Des apports en fer plus élevés associés à une moindre probabilité de maladie inflammatoire pelvienne chez les femmes américaines

Cette analyse transversale des données de la cohorte NHANES 2013–2020 aux États‑Unis explore l’association entre l’apport alimentaire en fer et la présence de maladie inflammatoire pelvienne (MIP) chez les femmes. Les auteurs observent une association inverse, avec un effet protecteur plus net pour des apports en fer inférieurs à 27 mg/jour : chaque augmentation de 1 unité de fer est associée à une baisse d’environ 3 % de la probabilité statistique (odds) de présenter une MIP en dessous de ce seuil.

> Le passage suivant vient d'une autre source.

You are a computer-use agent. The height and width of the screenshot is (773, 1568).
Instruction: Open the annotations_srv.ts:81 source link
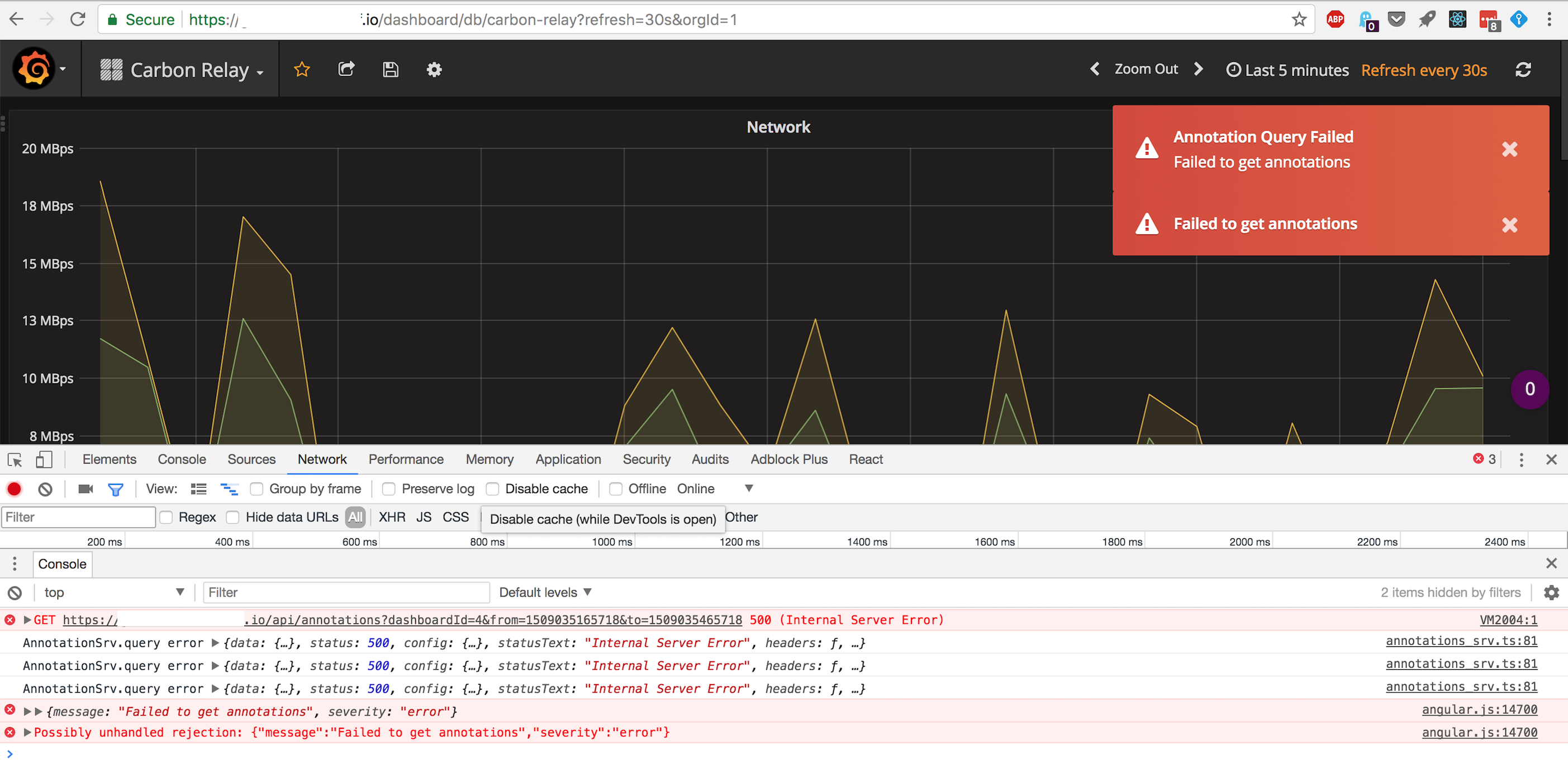[1461, 642]
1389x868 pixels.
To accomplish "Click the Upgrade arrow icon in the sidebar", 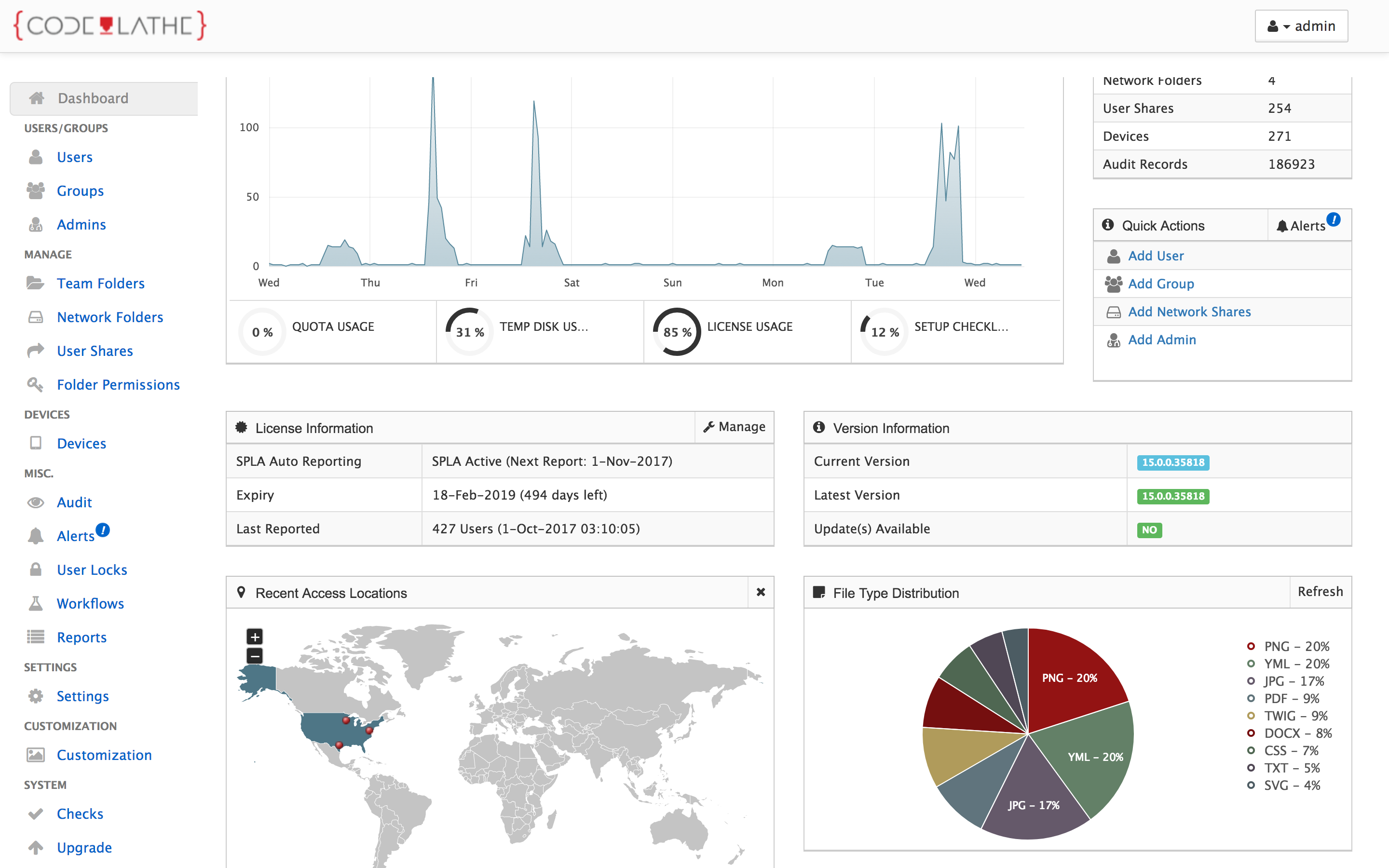I will point(36,847).
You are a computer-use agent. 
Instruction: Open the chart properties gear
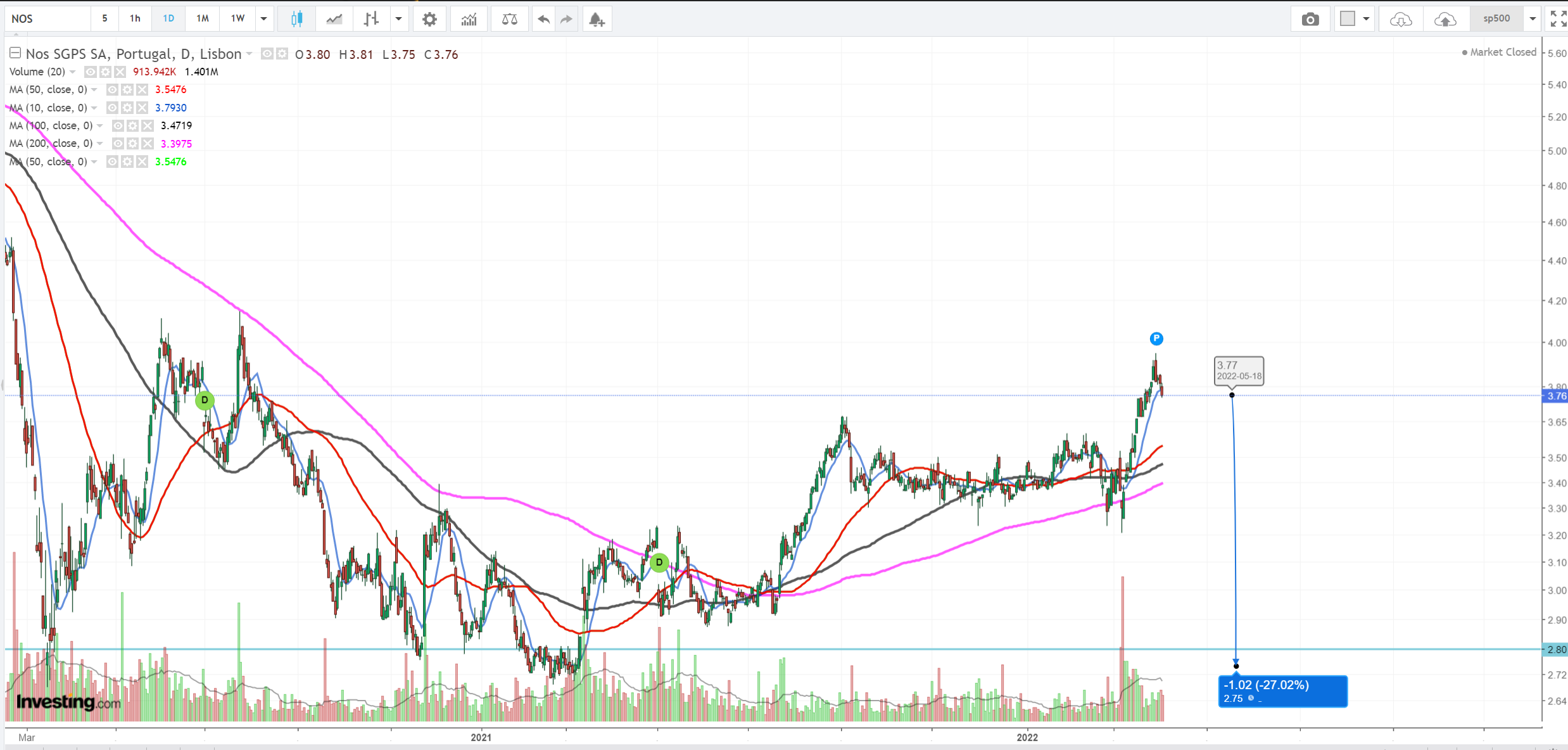[429, 19]
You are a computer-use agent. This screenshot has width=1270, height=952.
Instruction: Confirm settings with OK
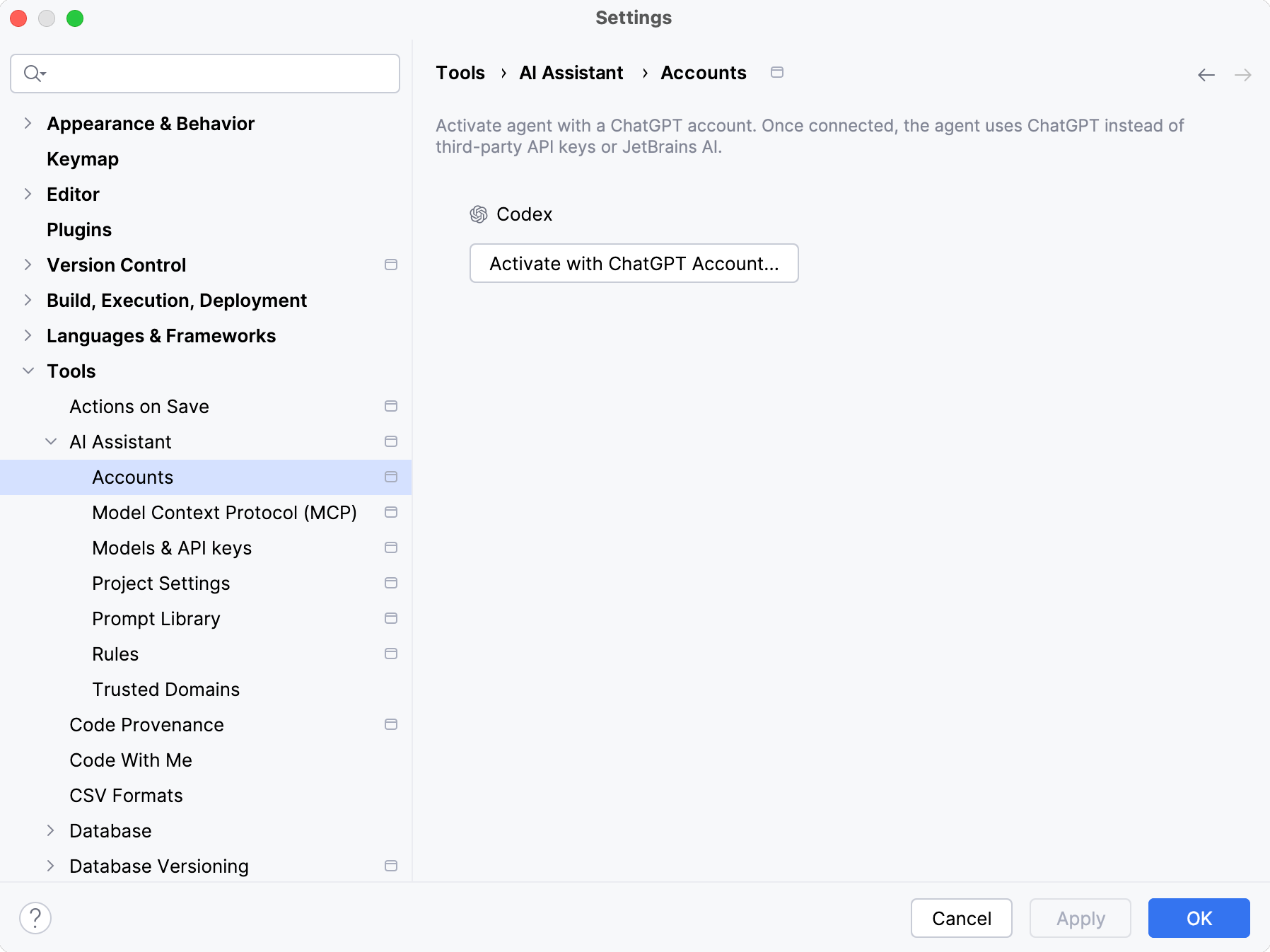[x=1199, y=918]
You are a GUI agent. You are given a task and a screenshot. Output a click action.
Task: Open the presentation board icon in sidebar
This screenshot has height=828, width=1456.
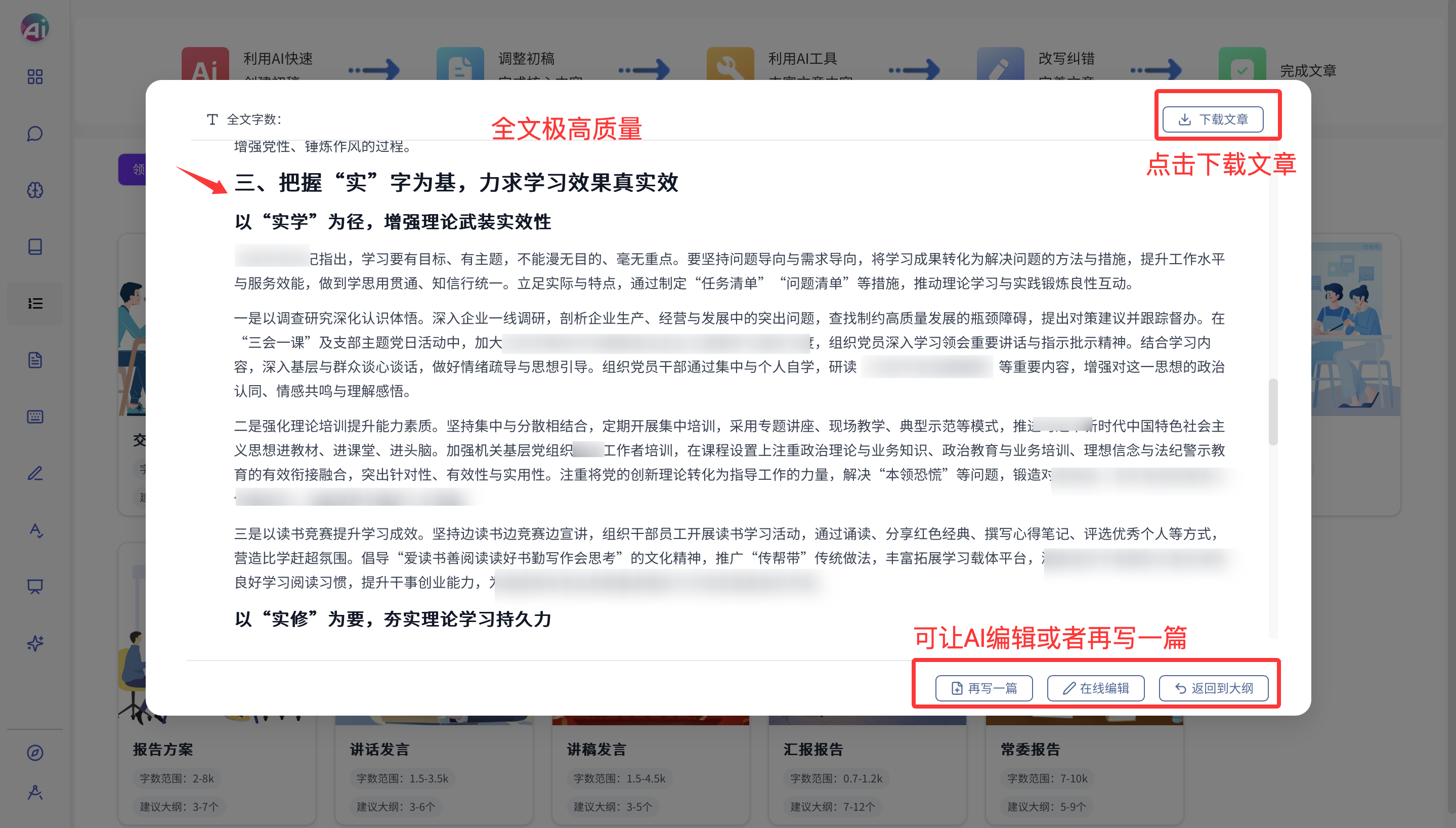click(35, 586)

En outre, le tertile d’apport le plus élevé en fer (63,1–94,6 mg/jour) présente un odds ratio d’environ 0,70, ce qui correspond à une diminution relative d’environ 30 % de cette probabilité de MIP par rapport au tertile le plus bas (< 31,5 mg/jour). Ces résultats suggèrent qu’un apport en fer plus élevé pourrait être associé à une meilleure santé gynécologique, sans permettre toutefois de conclure à un effet causal ou à une recommandation clinique directe.

Référence : Chen, X., Wang, X., Ye, J., Zhang, Q., & Zhang, J. (2026). Association between dietary iron intake and pelvic inflammatory disease in women from the US: Findings from the 2013 to 2020 NHANES dataset. Medicine, 105(19), e48490.